MANY have been the stories both locally and nationally where those nasty people at NICE (the National Institute for Health and Clinical Excellence) have been slammed for spurning a stricken patient’s call for pioneering treatment on the grounds of cost.
On occasions I force myself to take a harder line than some in certain cases because we have to face up to the fact that there has to be someone in the NHS chain of command who recognises that there isn’t a bottomless pit of money (in any economic situation, let alone this one) and that someone has to take the grim responsibility to say “sorry, we just can’t afford it.”
Sympathies vary according to the individual drugs, costs and plights and I can only imagine how devastating and frustrating it must be to be told there is treatment that could save your life but you cannot have it.
But NICE has now gone and undermined its bedrock argument of viability and best value by suggesting that women should be given the option to have Caesarean births through choice rather than surgical or medical necessity.
It signals a big reversal in policy, given the stigma attached to those deemed to have ops simply because they are “too posh to push.”
And it has attracted a flurry of opposition from many parts of the medical establishment.
The NICE argument is that a mother-to-be should take into account all the long-term pluses and minuses of natural versus surgical delivery which can include medical problems that the former can sometimes cause.
But neither way carries with it a 100 per cent guarantee and when doctors estimate it costs the NHS £800 more to bring a child into the world in the operating theatre than in a bed, it seems a particularly strange move by NICE when cash is in such short supply.
My wife and I have had experience of both ways.
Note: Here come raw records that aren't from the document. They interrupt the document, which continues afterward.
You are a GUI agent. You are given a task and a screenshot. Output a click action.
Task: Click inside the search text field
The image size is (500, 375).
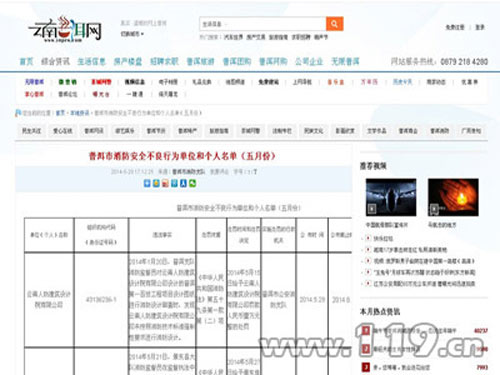(x=263, y=24)
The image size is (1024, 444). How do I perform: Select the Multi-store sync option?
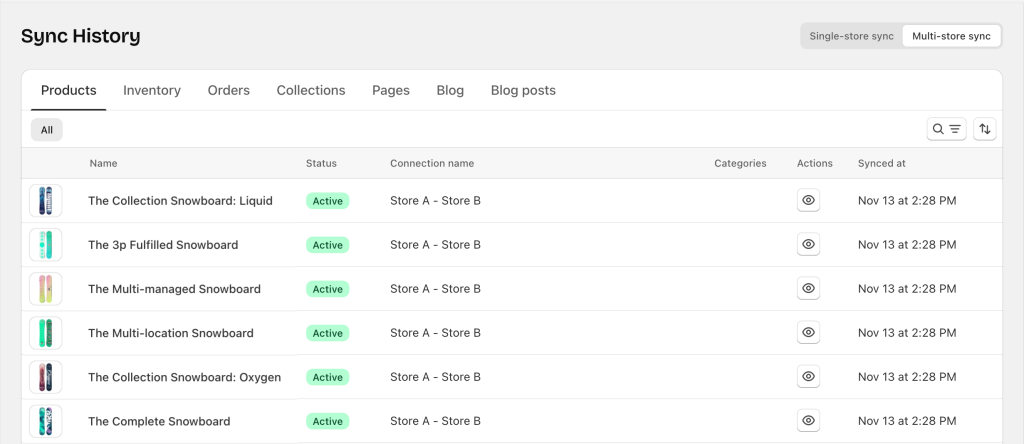pos(951,36)
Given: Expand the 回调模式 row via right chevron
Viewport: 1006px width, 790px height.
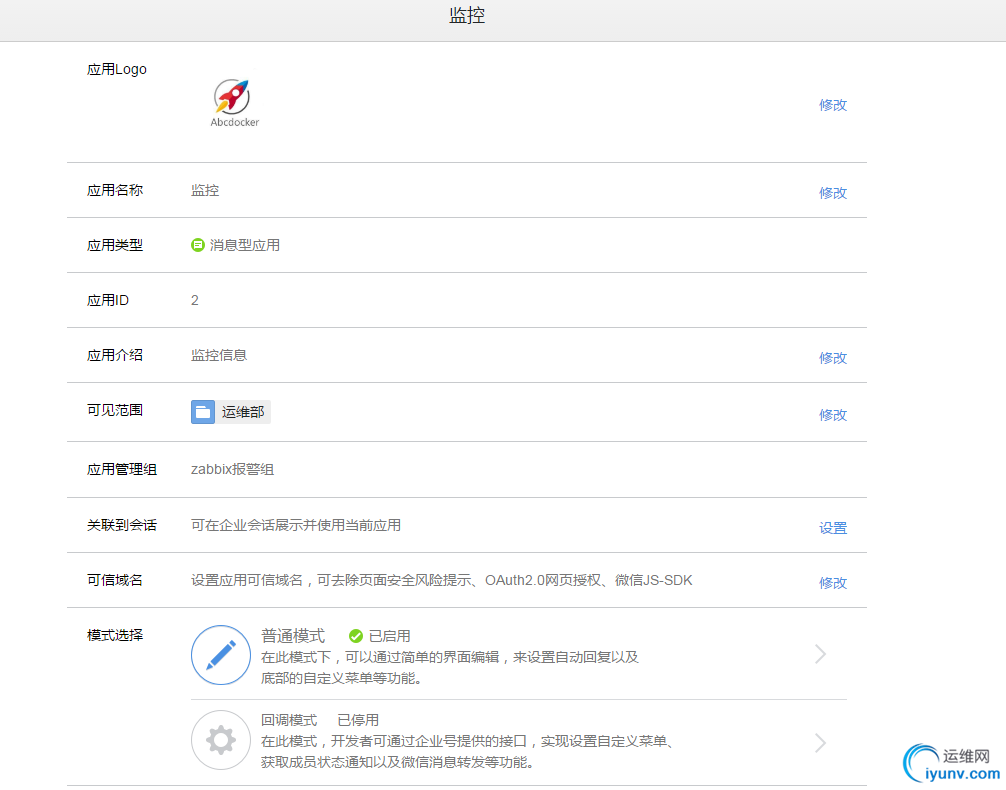Looking at the screenshot, I should point(820,743).
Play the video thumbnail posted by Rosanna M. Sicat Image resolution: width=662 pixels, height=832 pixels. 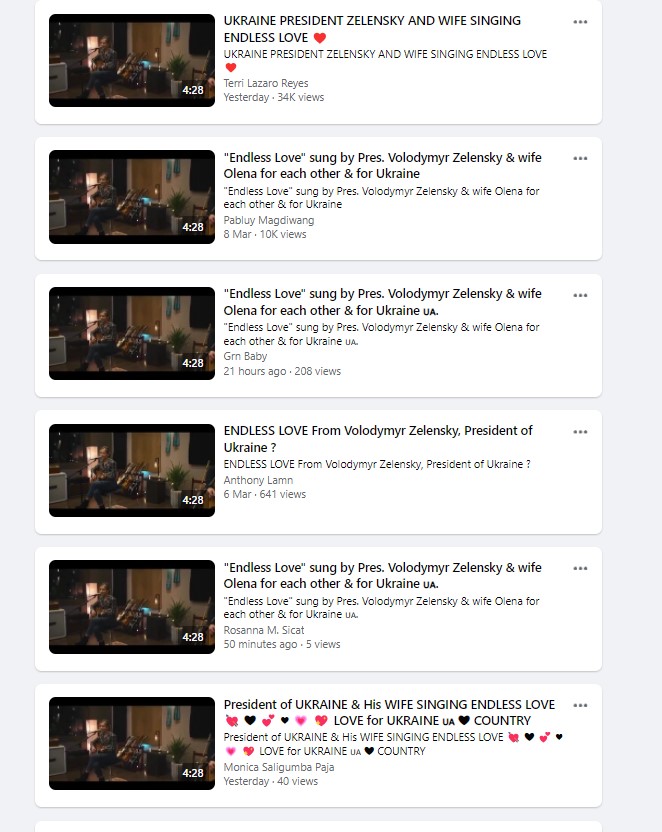coord(132,607)
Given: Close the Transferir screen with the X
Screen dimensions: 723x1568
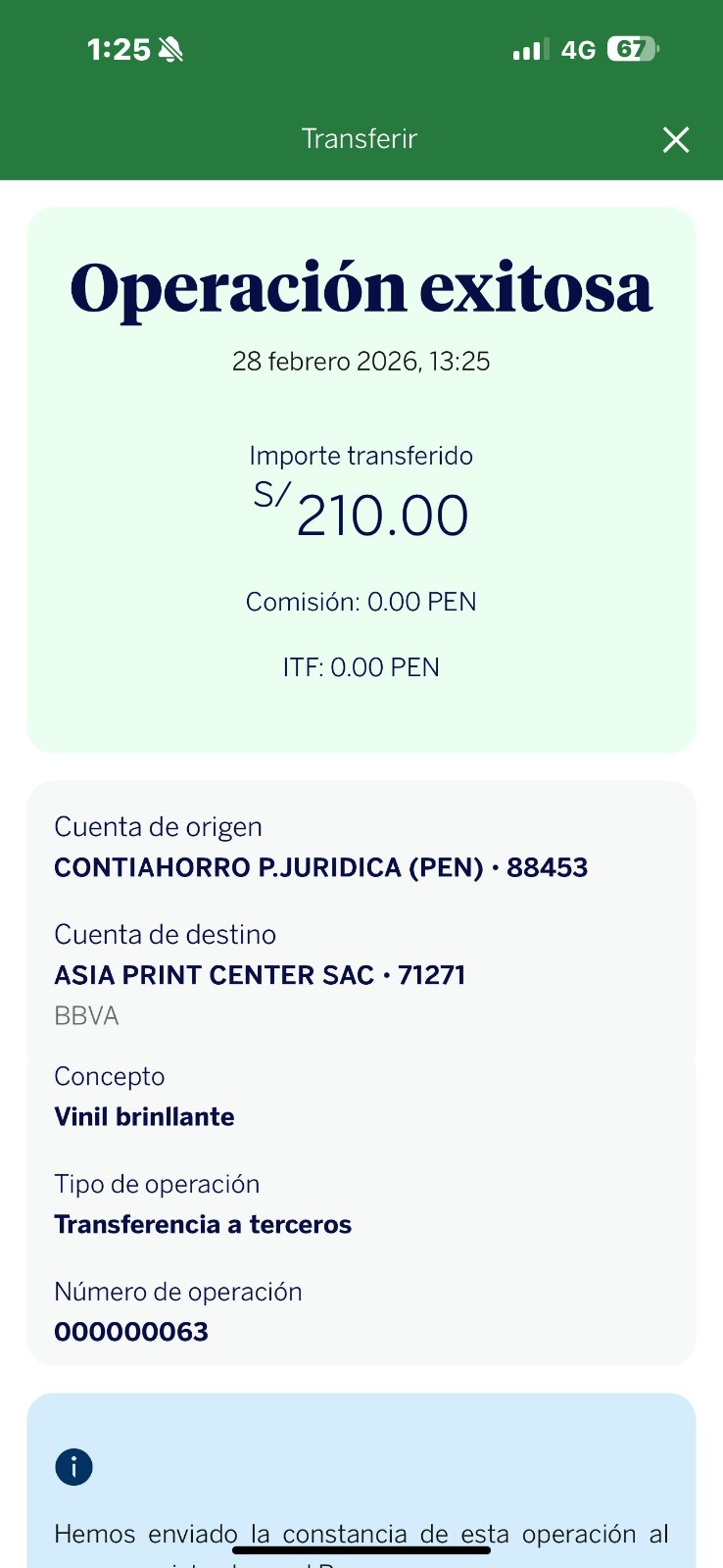Looking at the screenshot, I should pyautogui.click(x=676, y=140).
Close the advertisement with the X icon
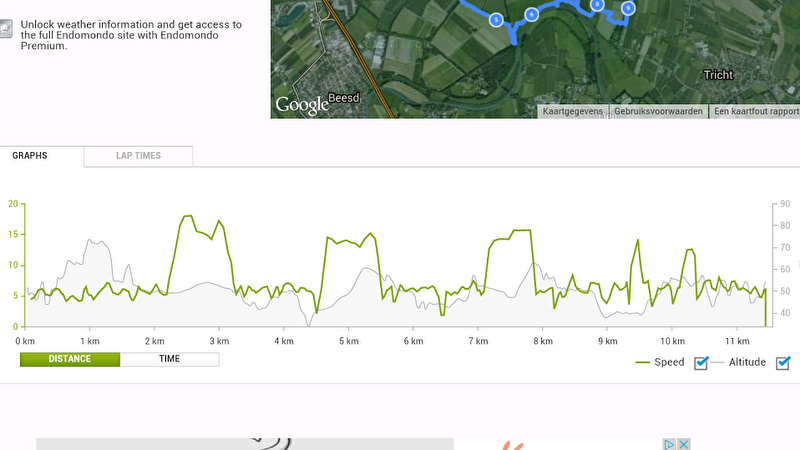The image size is (800, 450). point(684,444)
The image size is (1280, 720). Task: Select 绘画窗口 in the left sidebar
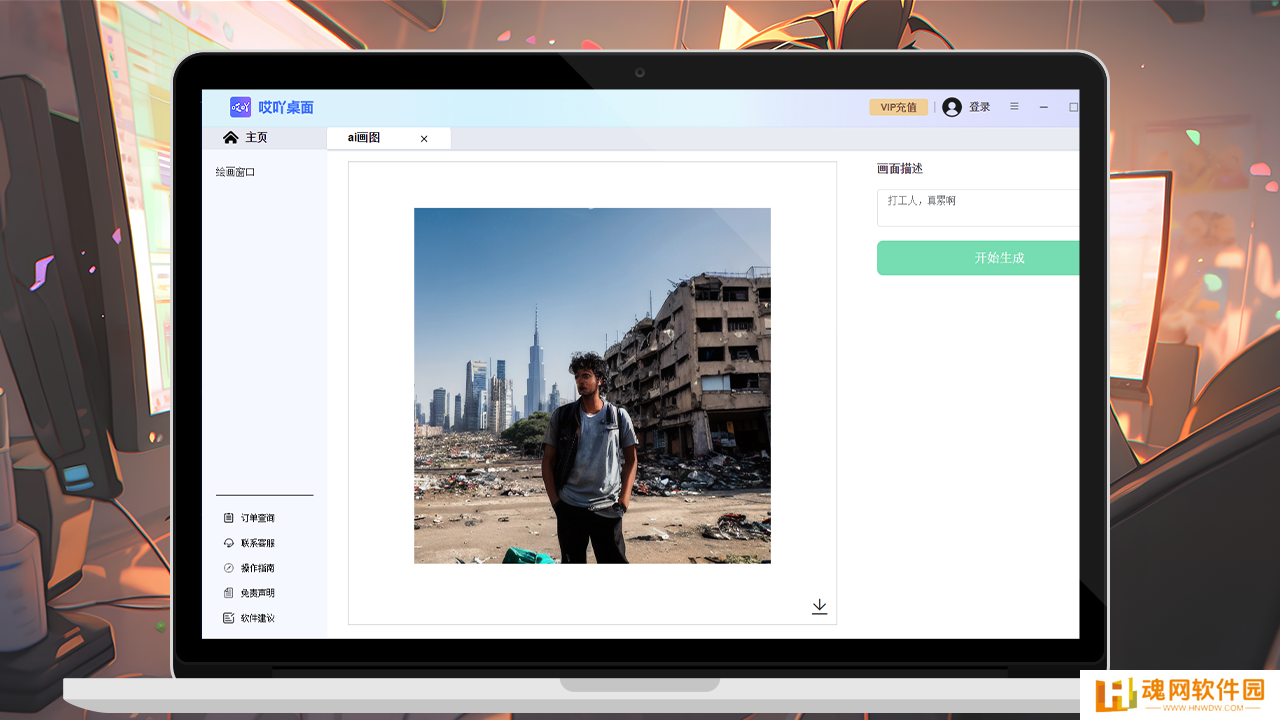click(236, 172)
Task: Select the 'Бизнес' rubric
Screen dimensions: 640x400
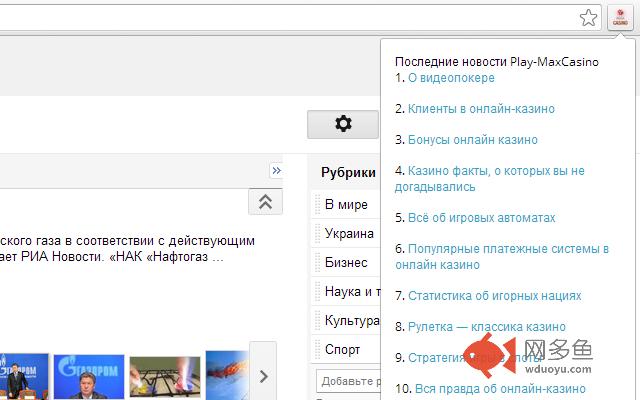Action: pos(346,262)
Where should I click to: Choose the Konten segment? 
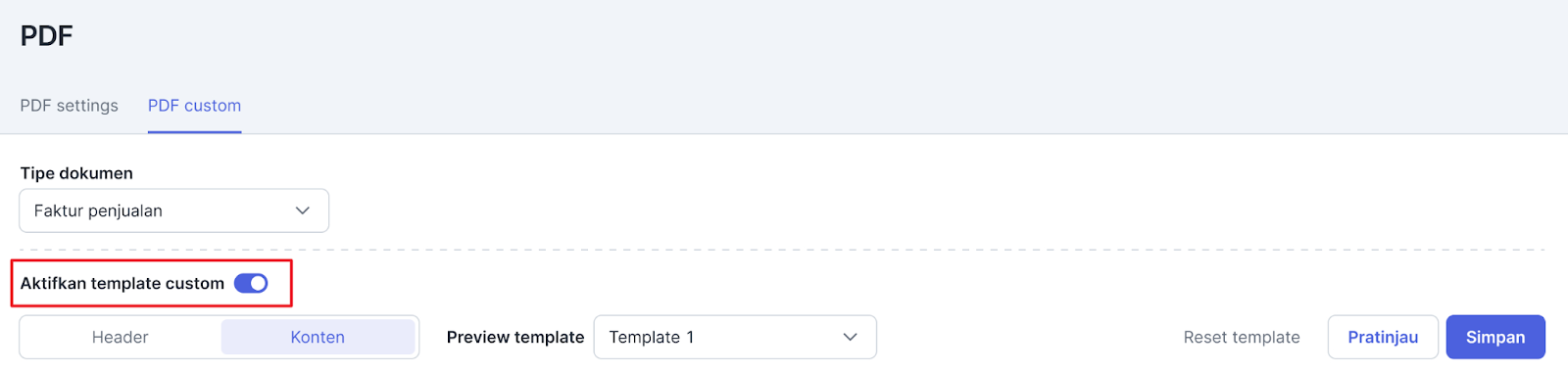(318, 337)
Our first child came by Caesarean (due to the potentially dangerous pregnancy condition pre-eclampsia) after which my wife spent several days in hospital and then several weeks hobbling about in severe discomfort and unable to drive.
Our second child came naturally (which is quite unusual after a Caesarean) and while he proved much more of a handful to rear, the time spent in hospital by his mother and indeed her recovery time was a fraction of that for Baby One’s.
It seems senseless to be steering more people towards unnecessary surgical procedures (and cutting through abdominal tissues makes it a major operation) when natural birth is cheaper and, by and large safer.
Caesareans are themselves much safer than they used to be, but given that the population of the world passed the seven billion mark this week, the vast majority of us born the old-fashioned way, there doesn’t seem to be any real need to change that trend now.